Moment-Based Ellipticity Measurement as a Statistical Parameter Estimation Problem

TL;DR

This paper formulates galaxy ellipticity measurement in weak lensing as a statistical parameter estimation problem using unweighted image moments, deriving properties, bounds, and an unbiased estimator, highlighting practical limitations.

Contribution

It introduces a novel statistical framework for ellipticity estimation via image moments, including an unbiased estimator and analysis of its properties and limitations.

Findings

The unbiased estimator has a poorly behaved distribution.

The framework accounts for effects like PSF and pixellation.

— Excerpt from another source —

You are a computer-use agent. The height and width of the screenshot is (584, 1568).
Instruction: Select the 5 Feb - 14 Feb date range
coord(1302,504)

Derived Cramér-Rao bounds for ellipticity estimation.

Abstract

We show that galaxy ellipticity estimation for weak gravitational lensing with unweighted image moments reduces to the problem of measuring a combination of the means of three independent normal random variables. Under very general assumptions, the intrinsic image moments of sources can be recovered from observations including effects such as the point-spread function and pixellation. Gaussian pixel noise turns these into three jointly normal random variables, the means of which are algebraically related to the ellipticity. We show that the random variables are approximately independent with known variances, and provide an algorithm for making them exactly independent. Once the framework is developed, we derive general properties of the ellipticity estimation problem, such as the signal-to-noise ratio, a generic form of an ellipticity estimator, and Cram\'er-Rao lower bounds for an unbiased estimator. We then derive the unbiased ellipticity estimator using unweighted image moments. We find that this unbiased estimator has a poorly behaved distribution and does not converge in practical applications, but demonstrates how to derive and understand the behaviour of new moment-based ellipticity estimators.